------ EXTRAIT DU TEXTE ------

Publié le Mardi 22 mai 2018 à 12h02.

Google, Amazon : le pognon avant la liberté d’expression

Accusées par les médias, haïes par nos gouvernements, outils populaires de contournement des censures dans les États durs et répressifs, les messageries chiffrées Telegram et Signal sont aujourd’hui chassées des serveurs Google et Amazon sous l’exigence de la Russie et de l’Iran.

Phase 1 : normaliser, réguler, intimider

Depuis presque un an se joue un conflit entre le gouvernement russe, à travers le FSB (l’agence qui a pris la suite du KGB) et la messagerie Telegram. Comme l’ensemble des gouvernements au niveau mondial, c’est à la suite d’un attentat, celui du 3 avril 2017 dans un métro de Saint-Pétersbourg, que Vladimir Poutine a fait adopter de nouvelles lois sécuritaires visant à accroître le contrôle policier sur sa population. Cela est passé en juin dernier par la création d’un registre national qui, par le suivi d’un certain nombre de règles, permet aux entreprises et à leurs services de messagerie de demeurer « légales » aux yeux de l’État. Une procédure qu’avait entamée le fondateur de la messagerie Telegram… sans la mener jusqu’au bout aux yeux des autorités. Elles exigent la livraison des clés de déchiffrement de la célèbre messagerie, conspuée sous nos latitudes par les gouvernements comme une technologie à l’usage des terroristes et pourtant largement utilisée en Russie (10 millions d’utilisatrices et utilisateurs) et en Iran (40 millions!) où les libertés démocratiques et droits d’expression sont très restreints.

------ SOURCE DES ENTRÉES ------

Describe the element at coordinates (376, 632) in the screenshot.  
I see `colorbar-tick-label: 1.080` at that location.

------
------ SOURCE DES ENTRÉES ------

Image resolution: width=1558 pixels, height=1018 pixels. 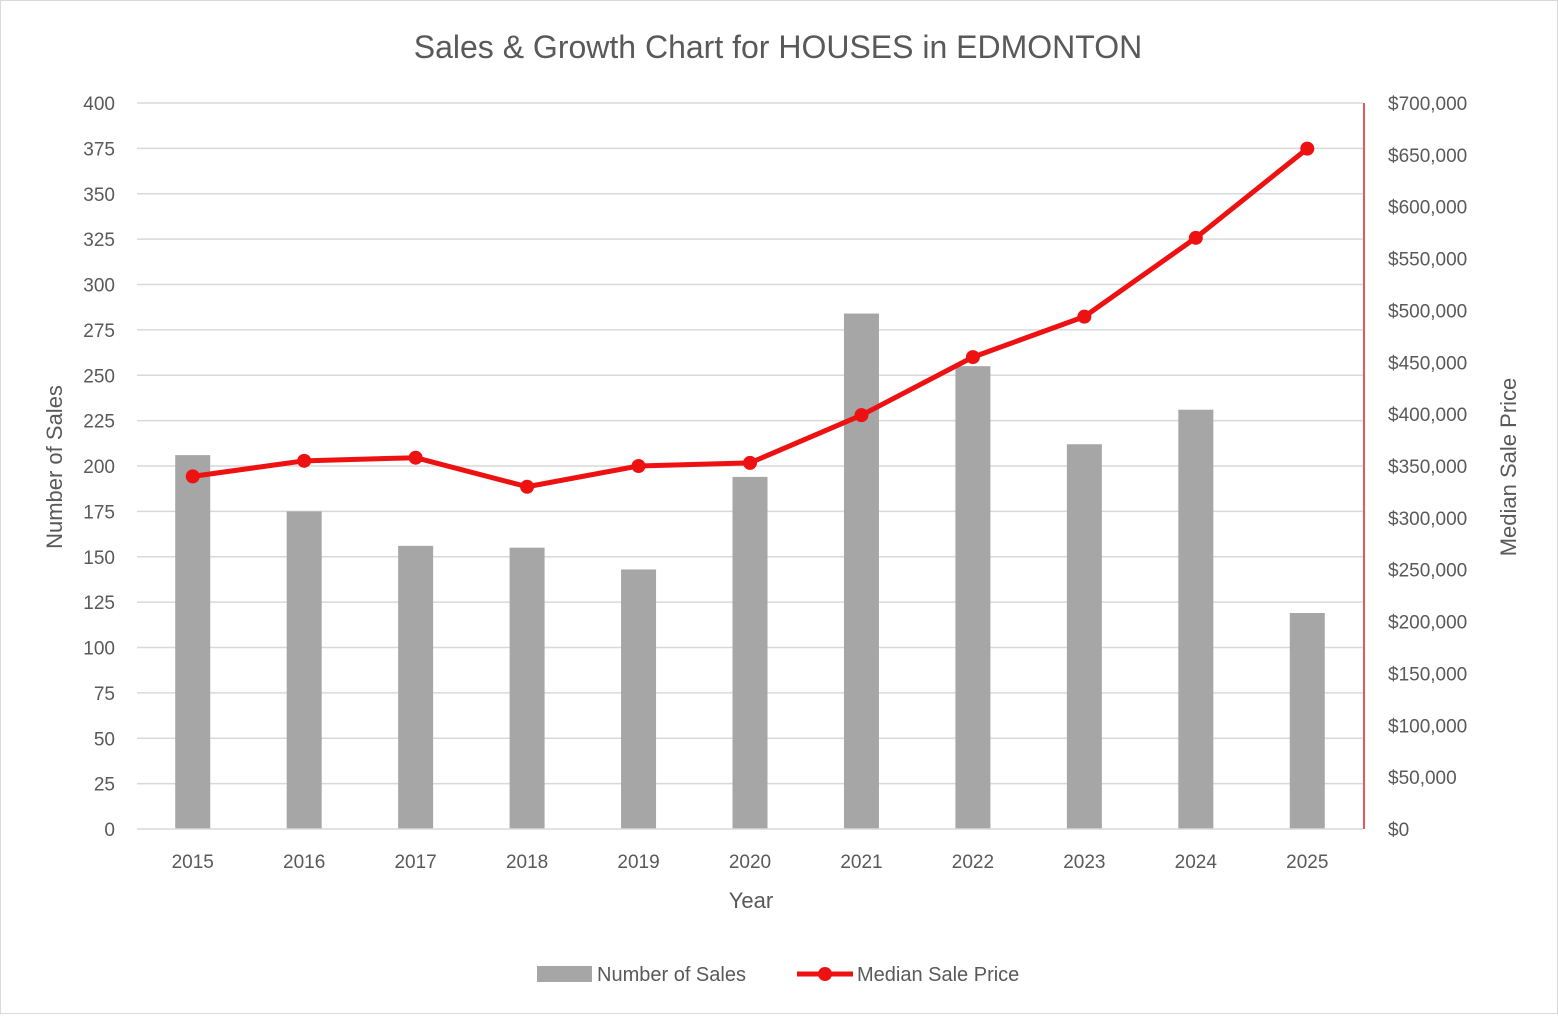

------

DÉTAILS DE L'EXERCICE >> Citez sans rien modifier le passage de l'extrait sur les messageries chiffrées qui va de « Google, Amazon : le » jusqu'à « et de l’Iran. ».

RÉPONSE RÉDIGÉE >>
Google, Amazon : le pognon avant la liberté d’expression

Accusées par les médias, haïes par nos gouvernements, outils populaires de contournement des censures dans les États durs et répressifs, les messageries chiffrées Telegram et Signal sont aujourd’hui chassées des serveurs Google et Amazon sous l’exigence de la Russie et de l’Iran.